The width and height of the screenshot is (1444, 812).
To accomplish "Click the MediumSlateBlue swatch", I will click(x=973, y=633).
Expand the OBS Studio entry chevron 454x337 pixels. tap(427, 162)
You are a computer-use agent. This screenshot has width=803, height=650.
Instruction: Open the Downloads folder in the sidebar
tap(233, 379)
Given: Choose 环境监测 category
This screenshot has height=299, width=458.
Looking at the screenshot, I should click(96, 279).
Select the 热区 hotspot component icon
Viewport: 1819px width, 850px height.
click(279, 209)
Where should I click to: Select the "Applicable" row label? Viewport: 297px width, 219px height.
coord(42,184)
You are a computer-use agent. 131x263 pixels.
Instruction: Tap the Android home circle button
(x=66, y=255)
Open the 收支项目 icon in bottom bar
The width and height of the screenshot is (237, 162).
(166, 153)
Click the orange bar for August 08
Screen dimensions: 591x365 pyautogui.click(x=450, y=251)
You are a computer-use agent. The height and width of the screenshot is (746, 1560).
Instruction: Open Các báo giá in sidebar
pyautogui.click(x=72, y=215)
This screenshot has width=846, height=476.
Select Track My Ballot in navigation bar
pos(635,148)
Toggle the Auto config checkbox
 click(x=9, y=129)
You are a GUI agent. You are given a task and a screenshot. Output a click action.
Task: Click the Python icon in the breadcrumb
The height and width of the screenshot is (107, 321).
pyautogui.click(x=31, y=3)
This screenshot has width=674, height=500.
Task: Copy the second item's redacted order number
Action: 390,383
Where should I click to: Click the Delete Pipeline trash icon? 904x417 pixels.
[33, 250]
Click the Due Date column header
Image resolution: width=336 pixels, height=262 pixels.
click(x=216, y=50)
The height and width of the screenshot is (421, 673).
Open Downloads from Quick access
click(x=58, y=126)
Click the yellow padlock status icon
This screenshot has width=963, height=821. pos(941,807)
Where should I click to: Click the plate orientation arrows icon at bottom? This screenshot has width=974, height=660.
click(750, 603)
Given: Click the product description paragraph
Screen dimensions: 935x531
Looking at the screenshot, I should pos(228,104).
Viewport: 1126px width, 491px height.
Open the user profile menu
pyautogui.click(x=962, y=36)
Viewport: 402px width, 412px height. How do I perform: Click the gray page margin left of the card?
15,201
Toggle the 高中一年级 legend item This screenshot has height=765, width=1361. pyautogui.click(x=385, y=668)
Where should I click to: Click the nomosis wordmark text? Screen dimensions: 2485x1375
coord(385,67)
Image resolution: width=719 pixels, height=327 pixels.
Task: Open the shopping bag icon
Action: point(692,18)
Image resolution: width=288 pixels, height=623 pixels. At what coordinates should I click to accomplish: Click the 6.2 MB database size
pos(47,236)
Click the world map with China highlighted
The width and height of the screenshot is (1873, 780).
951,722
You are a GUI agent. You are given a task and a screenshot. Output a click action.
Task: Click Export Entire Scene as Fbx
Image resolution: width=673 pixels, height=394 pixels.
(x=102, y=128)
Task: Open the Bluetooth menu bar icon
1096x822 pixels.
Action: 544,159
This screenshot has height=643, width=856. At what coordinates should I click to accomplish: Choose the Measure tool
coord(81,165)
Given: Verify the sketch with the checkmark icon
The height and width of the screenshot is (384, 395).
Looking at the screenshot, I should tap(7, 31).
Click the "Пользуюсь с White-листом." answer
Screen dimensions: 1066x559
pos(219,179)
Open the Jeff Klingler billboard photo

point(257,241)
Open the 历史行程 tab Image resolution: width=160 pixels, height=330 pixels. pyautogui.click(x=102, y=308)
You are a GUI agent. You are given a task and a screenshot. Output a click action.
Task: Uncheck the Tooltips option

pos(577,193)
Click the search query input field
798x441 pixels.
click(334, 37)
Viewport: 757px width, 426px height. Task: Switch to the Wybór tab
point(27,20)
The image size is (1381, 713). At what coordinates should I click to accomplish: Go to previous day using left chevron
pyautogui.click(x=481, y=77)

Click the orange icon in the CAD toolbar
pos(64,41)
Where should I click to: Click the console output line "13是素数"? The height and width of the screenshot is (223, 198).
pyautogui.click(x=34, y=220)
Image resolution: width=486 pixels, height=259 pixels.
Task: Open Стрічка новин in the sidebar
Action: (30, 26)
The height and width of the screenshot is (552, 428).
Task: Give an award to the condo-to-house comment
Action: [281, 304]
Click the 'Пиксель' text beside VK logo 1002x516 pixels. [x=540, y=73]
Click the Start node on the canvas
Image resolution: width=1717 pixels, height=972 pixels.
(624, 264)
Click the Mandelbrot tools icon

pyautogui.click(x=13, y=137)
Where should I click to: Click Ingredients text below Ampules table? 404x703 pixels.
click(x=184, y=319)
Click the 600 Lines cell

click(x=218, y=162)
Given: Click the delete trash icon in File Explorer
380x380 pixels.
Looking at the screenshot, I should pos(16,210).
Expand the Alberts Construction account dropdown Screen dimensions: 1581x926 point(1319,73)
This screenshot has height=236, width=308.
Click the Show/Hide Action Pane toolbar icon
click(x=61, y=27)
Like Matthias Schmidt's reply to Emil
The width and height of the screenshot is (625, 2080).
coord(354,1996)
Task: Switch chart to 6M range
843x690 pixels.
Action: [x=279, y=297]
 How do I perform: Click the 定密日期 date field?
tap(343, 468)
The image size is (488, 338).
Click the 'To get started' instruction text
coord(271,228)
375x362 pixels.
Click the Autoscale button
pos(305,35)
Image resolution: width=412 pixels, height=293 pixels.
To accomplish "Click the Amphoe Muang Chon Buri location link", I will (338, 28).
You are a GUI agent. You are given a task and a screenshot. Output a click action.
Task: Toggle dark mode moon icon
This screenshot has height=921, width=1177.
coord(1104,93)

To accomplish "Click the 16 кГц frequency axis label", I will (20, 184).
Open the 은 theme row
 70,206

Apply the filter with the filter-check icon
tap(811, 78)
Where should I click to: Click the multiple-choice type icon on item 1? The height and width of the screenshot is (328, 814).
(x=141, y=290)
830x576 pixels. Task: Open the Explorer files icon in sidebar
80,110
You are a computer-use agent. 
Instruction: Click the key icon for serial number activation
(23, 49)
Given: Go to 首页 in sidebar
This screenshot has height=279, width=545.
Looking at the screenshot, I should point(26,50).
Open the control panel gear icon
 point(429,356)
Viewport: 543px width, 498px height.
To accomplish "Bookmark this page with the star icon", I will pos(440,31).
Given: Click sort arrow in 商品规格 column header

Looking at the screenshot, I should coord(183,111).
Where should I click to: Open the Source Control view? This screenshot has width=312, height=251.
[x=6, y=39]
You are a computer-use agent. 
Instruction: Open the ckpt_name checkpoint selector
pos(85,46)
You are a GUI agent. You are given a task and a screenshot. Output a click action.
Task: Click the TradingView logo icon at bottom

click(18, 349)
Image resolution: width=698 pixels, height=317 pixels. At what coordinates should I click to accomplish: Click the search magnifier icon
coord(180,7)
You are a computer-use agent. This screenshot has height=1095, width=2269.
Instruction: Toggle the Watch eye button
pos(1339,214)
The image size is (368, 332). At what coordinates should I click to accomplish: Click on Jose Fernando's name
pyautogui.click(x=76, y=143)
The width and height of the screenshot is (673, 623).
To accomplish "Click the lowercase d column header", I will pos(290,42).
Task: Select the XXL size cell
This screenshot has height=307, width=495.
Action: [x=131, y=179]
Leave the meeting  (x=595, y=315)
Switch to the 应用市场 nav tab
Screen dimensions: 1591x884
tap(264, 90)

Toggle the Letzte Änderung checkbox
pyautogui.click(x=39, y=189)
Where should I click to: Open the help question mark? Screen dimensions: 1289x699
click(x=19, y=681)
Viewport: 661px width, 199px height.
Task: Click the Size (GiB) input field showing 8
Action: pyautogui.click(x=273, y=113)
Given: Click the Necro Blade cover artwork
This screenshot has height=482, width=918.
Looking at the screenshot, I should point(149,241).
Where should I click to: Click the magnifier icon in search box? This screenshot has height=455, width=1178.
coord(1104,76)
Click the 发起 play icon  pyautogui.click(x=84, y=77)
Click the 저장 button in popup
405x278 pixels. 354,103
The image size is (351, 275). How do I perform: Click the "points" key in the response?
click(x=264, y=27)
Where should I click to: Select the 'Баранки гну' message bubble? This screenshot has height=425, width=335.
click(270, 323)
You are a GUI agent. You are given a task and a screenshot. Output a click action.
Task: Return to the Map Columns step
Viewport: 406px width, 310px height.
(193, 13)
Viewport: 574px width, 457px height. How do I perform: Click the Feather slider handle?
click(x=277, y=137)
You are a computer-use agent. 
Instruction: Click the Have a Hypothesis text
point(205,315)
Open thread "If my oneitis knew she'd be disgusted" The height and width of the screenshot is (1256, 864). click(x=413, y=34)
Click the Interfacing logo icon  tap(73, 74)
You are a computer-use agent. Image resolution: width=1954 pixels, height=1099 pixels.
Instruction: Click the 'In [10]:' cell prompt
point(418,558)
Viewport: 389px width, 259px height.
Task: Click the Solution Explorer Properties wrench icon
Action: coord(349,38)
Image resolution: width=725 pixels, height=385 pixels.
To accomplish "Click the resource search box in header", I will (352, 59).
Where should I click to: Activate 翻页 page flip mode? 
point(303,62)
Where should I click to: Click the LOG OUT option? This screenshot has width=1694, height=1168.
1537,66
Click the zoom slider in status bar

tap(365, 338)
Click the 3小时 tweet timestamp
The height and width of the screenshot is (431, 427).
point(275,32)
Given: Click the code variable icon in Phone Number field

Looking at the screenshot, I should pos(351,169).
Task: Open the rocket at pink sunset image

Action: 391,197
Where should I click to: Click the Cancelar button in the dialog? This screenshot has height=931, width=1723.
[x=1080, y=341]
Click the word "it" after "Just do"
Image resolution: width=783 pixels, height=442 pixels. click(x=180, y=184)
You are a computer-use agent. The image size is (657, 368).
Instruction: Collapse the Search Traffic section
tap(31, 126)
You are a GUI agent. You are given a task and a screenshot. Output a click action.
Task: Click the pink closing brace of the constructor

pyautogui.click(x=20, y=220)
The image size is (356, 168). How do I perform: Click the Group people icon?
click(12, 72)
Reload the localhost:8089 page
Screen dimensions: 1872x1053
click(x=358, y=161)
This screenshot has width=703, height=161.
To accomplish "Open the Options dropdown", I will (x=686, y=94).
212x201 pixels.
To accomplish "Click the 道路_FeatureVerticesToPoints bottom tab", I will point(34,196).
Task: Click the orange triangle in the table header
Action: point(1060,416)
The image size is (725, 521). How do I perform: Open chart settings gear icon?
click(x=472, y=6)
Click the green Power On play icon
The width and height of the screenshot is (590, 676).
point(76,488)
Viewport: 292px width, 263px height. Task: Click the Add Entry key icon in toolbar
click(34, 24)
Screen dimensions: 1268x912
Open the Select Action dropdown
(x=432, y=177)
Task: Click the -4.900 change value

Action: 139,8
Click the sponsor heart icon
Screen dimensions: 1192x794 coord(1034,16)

# # # #

= STATED PROBLEM =
Print the lines of the data from the line containing "Given: Click the product" through the line containing "Action: point(692,18)", including both of those lines, and change nothing.

= FULL RESPONSE =
Given: Click the product description paragraph
Screen dimensions: 935x531
Looking at the screenshot, I should pos(228,104).
Viewport: 1126px width, 491px height.
Open the user profile menu
pyautogui.click(x=962, y=36)
Viewport: 402px width, 412px height. How do I perform: Click the gray page margin left of the card?
15,201
Toggle the 高中一年级 legend item This screenshot has height=765, width=1361. pyautogui.click(x=385, y=668)
Where should I click to: Click the nomosis wordmark text? Screen dimensions: 2485x1375
coord(385,67)
Image resolution: width=719 pixels, height=327 pixels.
Task: Open the shopping bag icon
Action: point(692,18)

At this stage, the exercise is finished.